Sen. Tom Harkin (D-IA, Chairman of the Senate Agriculture Committee, and, usually, proponent of progressive farm policy), says that the Westland recall justifies support for the National Animal Identification System (NAIS). Harkin's premise is that, under NAIS-- which would track individual animals or lots throughout the food system-- the beef recall could have been much smaller and more targeted.
...we would have known what lot and what animals were involved in the meat and where the meat went," Harkin said. "As it was, they had to recall all of this meat because they didn't know."
Senator Harkin, with all due respect, you are sweeping aside the implications of the documented abuses. You are suggesting that we pour our resources into building the capacity to track down and eliminate the specific meat from the specific animals whose "downer" status happened to be filmed by an undercover spy for the Humane Society.

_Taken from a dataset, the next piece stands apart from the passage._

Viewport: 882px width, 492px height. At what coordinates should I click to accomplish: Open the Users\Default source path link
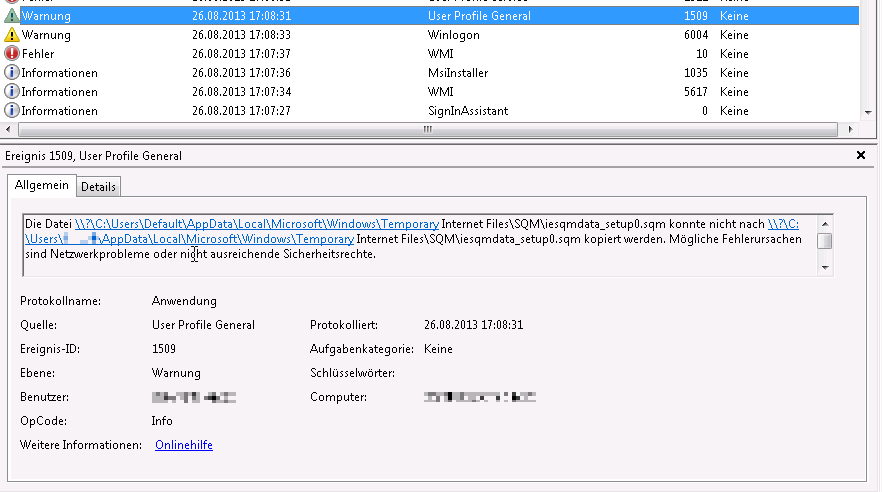pos(257,224)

That plant was USDA-inspected, and yet the flouting of regulations appears to have been routine. How many animals entered the food chain over the weeks or years whose treatment and condition went undocumented? At how many other companies are such practices common? I suggest we use our resources to improve federal inspection and regulatory compliance on the part of the meatpackers, rather than pushing an invasive, unnecessary program that carries substantial and disproportionate burdens for small livestock farmers.

1 comment:

Jill Richardson said...

Absolutely dead on correct!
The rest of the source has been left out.